Re: Sir Toby Redivivus?
“Odd,” said Dupin.
“Proceed,” said I.
“Or not,” said Dupin.
Re: Sir Toby Redivivus?
I like the choice of amontillado. And “mansuetude, if not man Friday” — clearly the author is back in the saddle.
Re: Sir Toby Redivivus?
[Aside: It’s been nearly six months since the Proprietor of this establishment has written a substantive post on this website.]
Re: Sir Toby Redivivus?
[Surely one can in good conscience stop doing something good, no? Le mieux est l’ennemi du bien, dit Voltaire.]
Re: Sir Toby Redivivus?
Maybe this episode of Sir Toby’s could continue. At the Dubai racetrack the suave young Westerner places a substantial side bet with a wealthy Islamic oil sheik. The Westerner’s horse wins. While collecting on the bet, the Westerner patiently explains to the sheik that God’s promise to Abraham passed through Israel and not Ishmael, and that the Israelites coming out of Egypt and entering into the Promised Land were following God’s explicit commandment to slaughter the Palestinians who already lived there man, woman and child. The sheik listens courteously, graciously congratulates the Westerner on his victory at the track, then expels him from the country.
Re: Sir Toby Redivivus?
There was already a growing murmur of conversation in the communal room, which was rapidly filling as well as being traversed by theologians, bearing backpacks to remote corners and dormitories of Sir Toby’s.
To say that the hostel had been refurbished might be something of an overstatement. In fact, the walls had been redecorated, but under the Preservation of Ancient Monuments legislation, had been painstakingly covered in a layer of darkened tallow, replicating the centuries of deposits from the smoke of burning candles which had been scraped away by master craftsmen and their apprentices.

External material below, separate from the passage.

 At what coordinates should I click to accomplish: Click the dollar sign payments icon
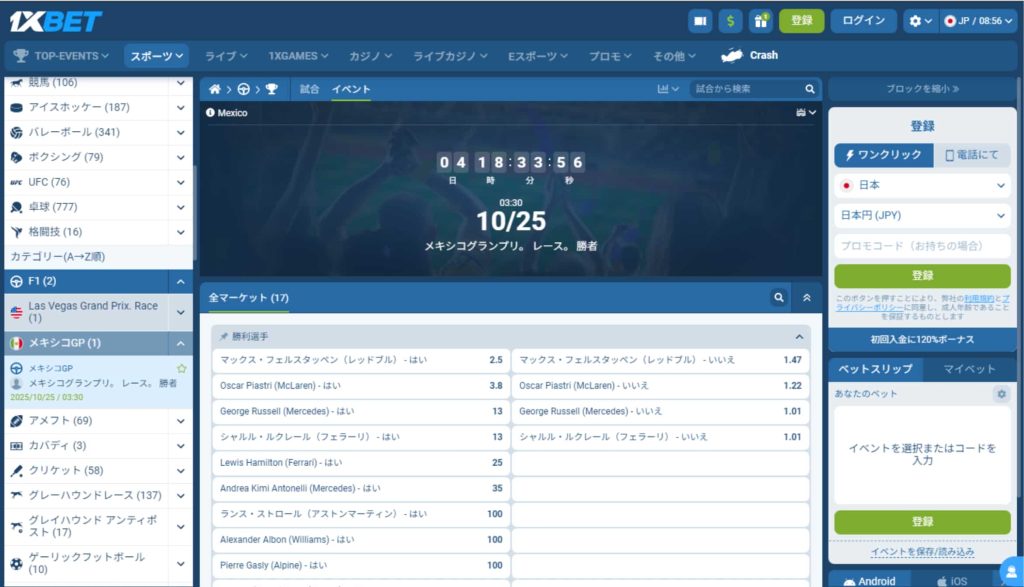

The furnishings also bore a resemblance to their predecessors – artificially beer-stained tables and stools, standing on a floor whose terracotta tiles had likewise been replaced with identical contemporary replicas and engrained with grime from the streets by a small army of boot-clad pedestrians hired for the purpose.
In short, all was as it had been before. Except it was all a replacement.
From a dark corner of the room, the Sage and the Trappist surveyed the scene morosely.
“Nothing has changed, then,” remarked the Elderly Man to his confrère. “Apparently not,” said the Recluse, downing a mouthful of Daciçky from his familiar pewter tankard – reserved exclusively for his use by the bar staff. “And what is to be the theme of our illustrious friend’s address to this gathering of the faithful?”
The Sage snorted, taking some irritated extra puffs from his long-stemmed clay pipe. “Apparently it is to be some imitation of the papal Easter blessing to the acolytes,” he said, glancing in disgust at the assembled throng around him, “Eager for crumbs of wisdom to the uninitiated.”
At that moment, with a theatrical flourish, a curtain was suddenly drawn back from an alcove on one side of the room, revealing a strange trio. To one side was the Antipodean, dressed uncomfortably in the ill-fitting garb of a medieval page. To the other side was the Eastern Monk, so recently converted to the Nestorian faith through his experiences in a Venetian wardrobe. In the centre stood the Westerner, positioned behind a table, on which was spread out a parchment, and to either side of which he leaned, supporting himself on clenched fists.
The hubbub subsided, chairs ceased to be scraped on the floor, tankards were put at rest, and the staccato tapping of claypipes into ashtrays fell silent.
With raised eyebrows, the pair contemplated the scene from the sidelines, and awaited with world-weary cynicism tinged with a certain amused expectation the latest pronouncement from the Young Man.